:: DATA ::
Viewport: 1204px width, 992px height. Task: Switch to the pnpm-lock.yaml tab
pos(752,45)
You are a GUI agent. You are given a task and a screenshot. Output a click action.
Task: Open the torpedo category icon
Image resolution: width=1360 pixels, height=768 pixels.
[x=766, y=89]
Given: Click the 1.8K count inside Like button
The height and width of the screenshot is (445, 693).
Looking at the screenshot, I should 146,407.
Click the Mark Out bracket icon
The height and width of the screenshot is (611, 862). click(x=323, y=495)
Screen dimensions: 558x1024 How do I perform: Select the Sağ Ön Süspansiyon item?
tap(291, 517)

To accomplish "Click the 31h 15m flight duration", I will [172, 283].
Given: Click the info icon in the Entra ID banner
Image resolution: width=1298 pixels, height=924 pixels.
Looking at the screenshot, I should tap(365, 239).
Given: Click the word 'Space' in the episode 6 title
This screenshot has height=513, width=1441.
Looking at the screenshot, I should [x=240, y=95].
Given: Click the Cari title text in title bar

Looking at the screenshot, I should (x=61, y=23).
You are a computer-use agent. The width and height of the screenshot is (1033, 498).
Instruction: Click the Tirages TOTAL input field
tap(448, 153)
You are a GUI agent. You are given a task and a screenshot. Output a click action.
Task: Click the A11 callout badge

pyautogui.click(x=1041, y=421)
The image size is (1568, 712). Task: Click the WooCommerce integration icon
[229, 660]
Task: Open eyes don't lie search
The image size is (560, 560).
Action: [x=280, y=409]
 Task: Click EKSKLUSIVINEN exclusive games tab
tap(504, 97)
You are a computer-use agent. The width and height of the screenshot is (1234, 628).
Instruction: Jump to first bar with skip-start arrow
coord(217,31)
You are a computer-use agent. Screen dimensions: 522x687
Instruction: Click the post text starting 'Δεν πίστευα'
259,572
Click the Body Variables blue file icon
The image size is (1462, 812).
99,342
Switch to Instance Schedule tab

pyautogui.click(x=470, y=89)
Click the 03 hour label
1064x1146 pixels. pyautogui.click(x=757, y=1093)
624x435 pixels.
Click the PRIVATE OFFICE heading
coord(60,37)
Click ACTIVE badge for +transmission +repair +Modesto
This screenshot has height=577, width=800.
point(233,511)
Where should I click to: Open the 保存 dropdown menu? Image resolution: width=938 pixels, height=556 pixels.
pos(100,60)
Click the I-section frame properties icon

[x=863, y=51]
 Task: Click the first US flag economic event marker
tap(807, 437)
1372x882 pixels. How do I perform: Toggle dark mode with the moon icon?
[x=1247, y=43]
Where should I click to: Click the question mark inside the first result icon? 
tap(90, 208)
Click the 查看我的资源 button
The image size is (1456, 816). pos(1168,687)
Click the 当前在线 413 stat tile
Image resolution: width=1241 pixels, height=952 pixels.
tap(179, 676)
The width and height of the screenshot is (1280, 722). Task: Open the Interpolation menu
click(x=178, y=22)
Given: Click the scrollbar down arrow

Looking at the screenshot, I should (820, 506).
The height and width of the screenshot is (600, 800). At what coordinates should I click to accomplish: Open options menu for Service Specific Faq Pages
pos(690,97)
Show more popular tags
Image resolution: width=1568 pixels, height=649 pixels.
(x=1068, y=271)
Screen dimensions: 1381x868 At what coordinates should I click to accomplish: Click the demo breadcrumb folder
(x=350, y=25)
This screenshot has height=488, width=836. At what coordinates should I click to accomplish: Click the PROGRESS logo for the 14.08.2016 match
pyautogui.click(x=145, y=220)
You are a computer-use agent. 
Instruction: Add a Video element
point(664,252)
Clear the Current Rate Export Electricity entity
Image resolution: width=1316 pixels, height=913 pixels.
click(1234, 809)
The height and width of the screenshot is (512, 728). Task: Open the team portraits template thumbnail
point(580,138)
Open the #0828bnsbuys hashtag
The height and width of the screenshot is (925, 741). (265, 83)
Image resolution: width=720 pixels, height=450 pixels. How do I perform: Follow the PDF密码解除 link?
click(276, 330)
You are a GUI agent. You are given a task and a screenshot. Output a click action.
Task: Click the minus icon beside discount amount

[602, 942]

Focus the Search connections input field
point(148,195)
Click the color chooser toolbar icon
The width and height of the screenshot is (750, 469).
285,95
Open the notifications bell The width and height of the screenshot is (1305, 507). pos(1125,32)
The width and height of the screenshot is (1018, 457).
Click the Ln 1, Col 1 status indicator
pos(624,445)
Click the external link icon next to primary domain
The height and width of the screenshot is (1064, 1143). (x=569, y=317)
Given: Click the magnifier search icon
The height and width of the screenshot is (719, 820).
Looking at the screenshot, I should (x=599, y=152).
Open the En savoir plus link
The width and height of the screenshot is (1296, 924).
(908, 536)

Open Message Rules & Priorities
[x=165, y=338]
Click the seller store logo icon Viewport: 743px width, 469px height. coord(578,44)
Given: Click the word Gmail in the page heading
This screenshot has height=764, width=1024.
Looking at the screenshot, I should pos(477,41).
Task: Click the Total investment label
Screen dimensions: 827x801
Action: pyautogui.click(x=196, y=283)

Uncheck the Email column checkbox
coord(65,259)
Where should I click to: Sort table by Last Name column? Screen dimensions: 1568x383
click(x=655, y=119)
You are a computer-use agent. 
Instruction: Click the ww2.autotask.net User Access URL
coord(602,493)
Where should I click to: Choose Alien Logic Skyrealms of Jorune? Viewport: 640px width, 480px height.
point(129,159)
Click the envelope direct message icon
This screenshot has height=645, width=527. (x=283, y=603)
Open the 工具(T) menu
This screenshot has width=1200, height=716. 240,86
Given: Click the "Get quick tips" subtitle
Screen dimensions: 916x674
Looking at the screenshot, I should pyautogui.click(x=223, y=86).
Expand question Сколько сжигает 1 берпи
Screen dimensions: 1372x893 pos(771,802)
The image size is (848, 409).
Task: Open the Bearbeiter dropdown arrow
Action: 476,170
:::
**WORK REQUEST**:
Would you copy, unchanged, the stretch of the records above that begins at the line containing "Given: Click the magnifier search icon" and ends at the line containing "Given: Click the word Gmail", and only that?

**RESPONSE TO THE TASK**:
Given: Click the magnifier search icon
The height and width of the screenshot is (719, 820).
Looking at the screenshot, I should (x=599, y=152).
Open the En savoir plus link
The width and height of the screenshot is (1296, 924).
(908, 536)

Open Message Rules & Priorities
[x=165, y=338]
Click the seller store logo icon Viewport: 743px width, 469px height. coord(578,44)
Given: Click the word Gmail in the page heading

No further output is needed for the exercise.